I'm not aware of specific sites that I could cite, but seems to me that this could be breaking any site that moves focus from one element to another and is hosted in an iframe. Anyways, I filed an issue in the WebAppSecWG hoping to bring it to the attention of developers or people who might have more info on this question. Probably moving this discussion there is better for more visibility instead of continuing it in this PR.

Also let me know if WebAppSecWG is the right place to file an issue about this policy and discuss it. I've also seen some issues filed in WHATWG/html, so wasn't super sure which one is more suitable.

ffiori avatar Sep 03 '25 19:09 ffiori

Is this example actually possible? Permissions policies work with whitelists instead of forbidden lists, right?

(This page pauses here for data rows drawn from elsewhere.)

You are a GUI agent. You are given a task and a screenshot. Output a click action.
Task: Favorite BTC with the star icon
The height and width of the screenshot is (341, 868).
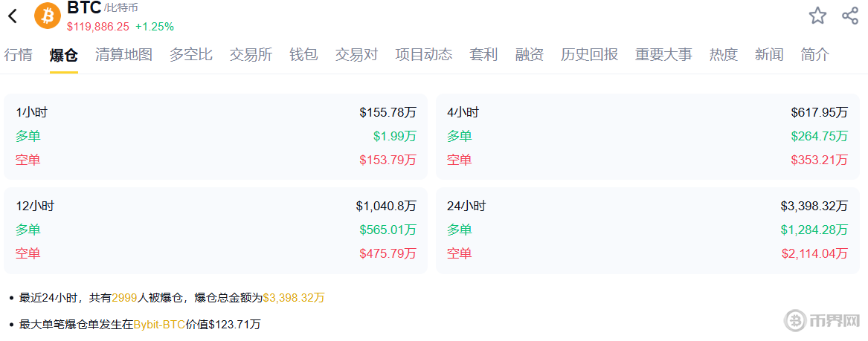tap(817, 16)
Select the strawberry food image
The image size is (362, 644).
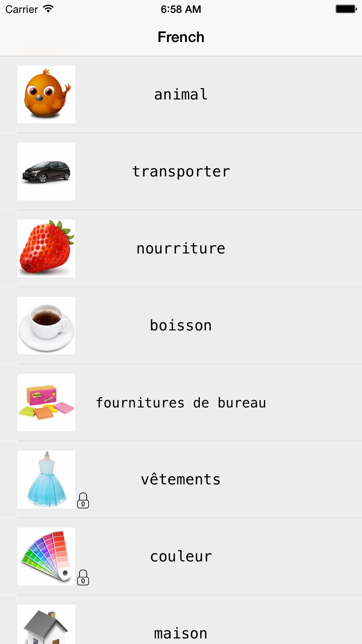(x=46, y=248)
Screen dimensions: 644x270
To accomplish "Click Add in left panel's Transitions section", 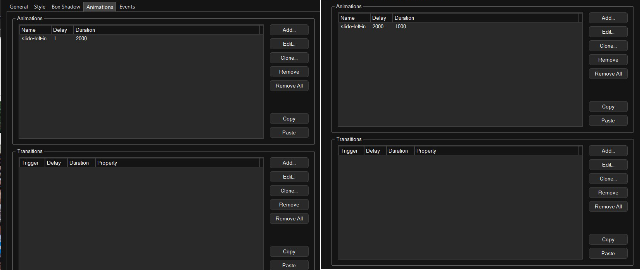I will coord(289,163).
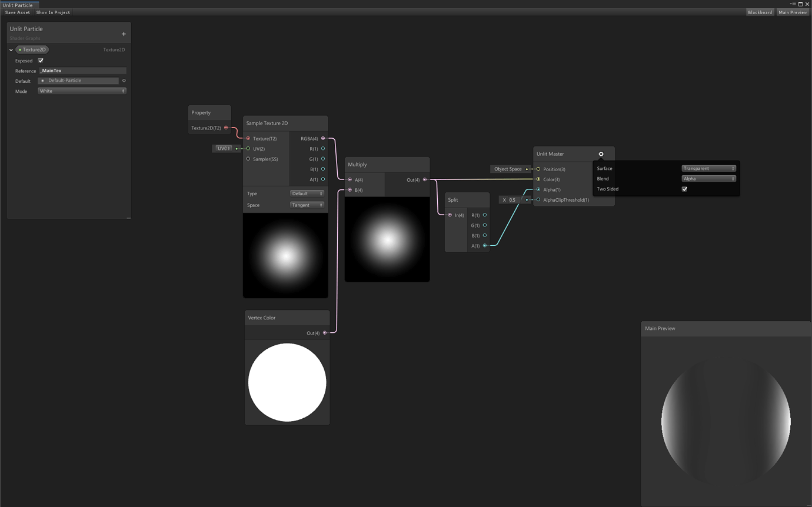Open the Unlit Master node settings gear

(x=600, y=154)
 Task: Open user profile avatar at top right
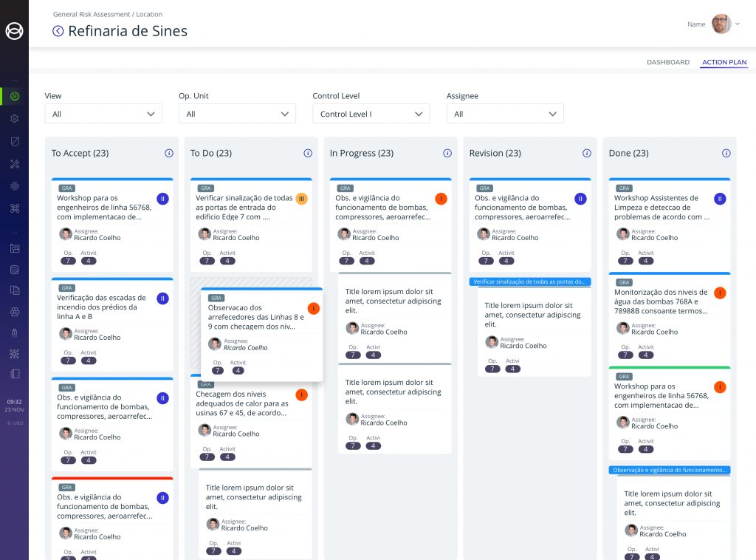[x=721, y=24]
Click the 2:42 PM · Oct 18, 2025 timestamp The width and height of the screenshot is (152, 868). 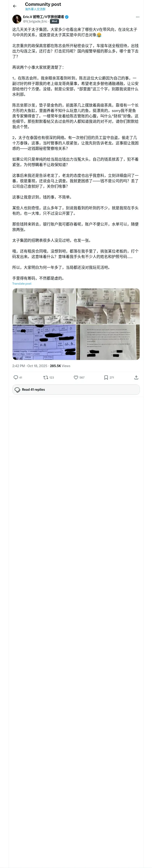30,366
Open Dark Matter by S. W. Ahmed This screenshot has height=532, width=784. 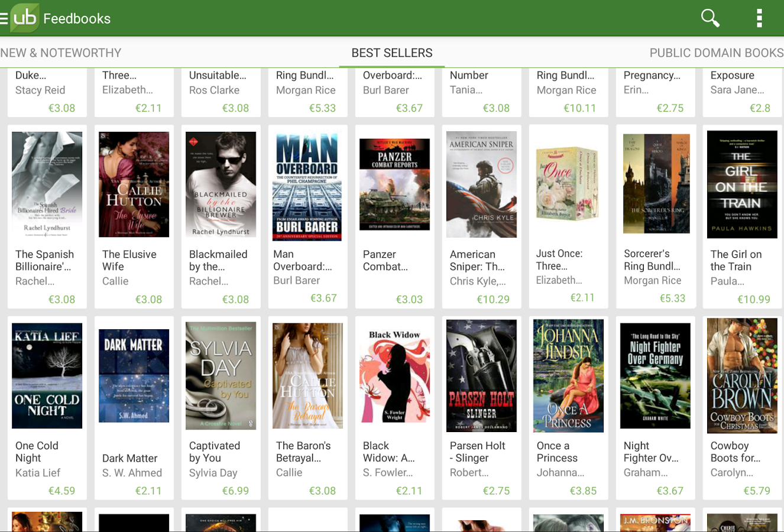click(x=134, y=376)
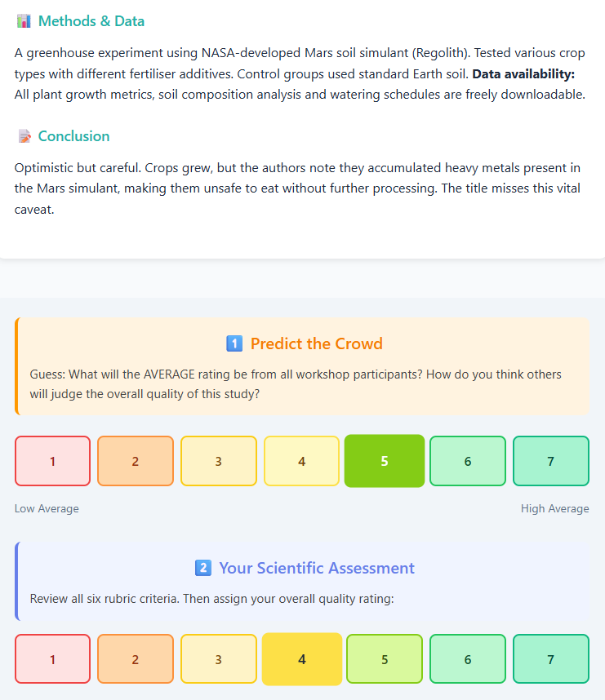Select the highest crowd rating of 7
Image resolution: width=605 pixels, height=700 pixels.
pyautogui.click(x=551, y=461)
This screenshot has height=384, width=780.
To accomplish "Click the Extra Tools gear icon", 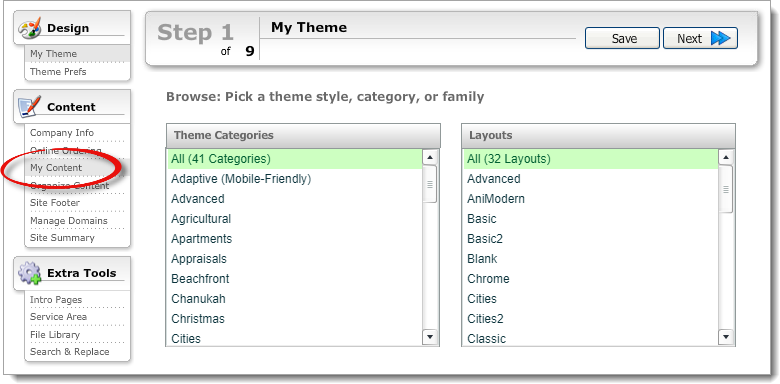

You're right my exact example is not possible. However, my larger point stands, even with an allowlist approach:

That is not how any other permission policy works, e.g., if evil.example is denied from using WebUSB, then a wrapper frame is not enough to allow the inner frame to use WebUSB.

domenic avatar Sep 04 '25 00:09 domenic

However, my larger point stands, even with an allowlist approach:

That is not how any other permission policy works, e.g., if evil.example is denied from using WebUSB, then a wrapper frame is not enough to allow the inner frame to use WebUSB.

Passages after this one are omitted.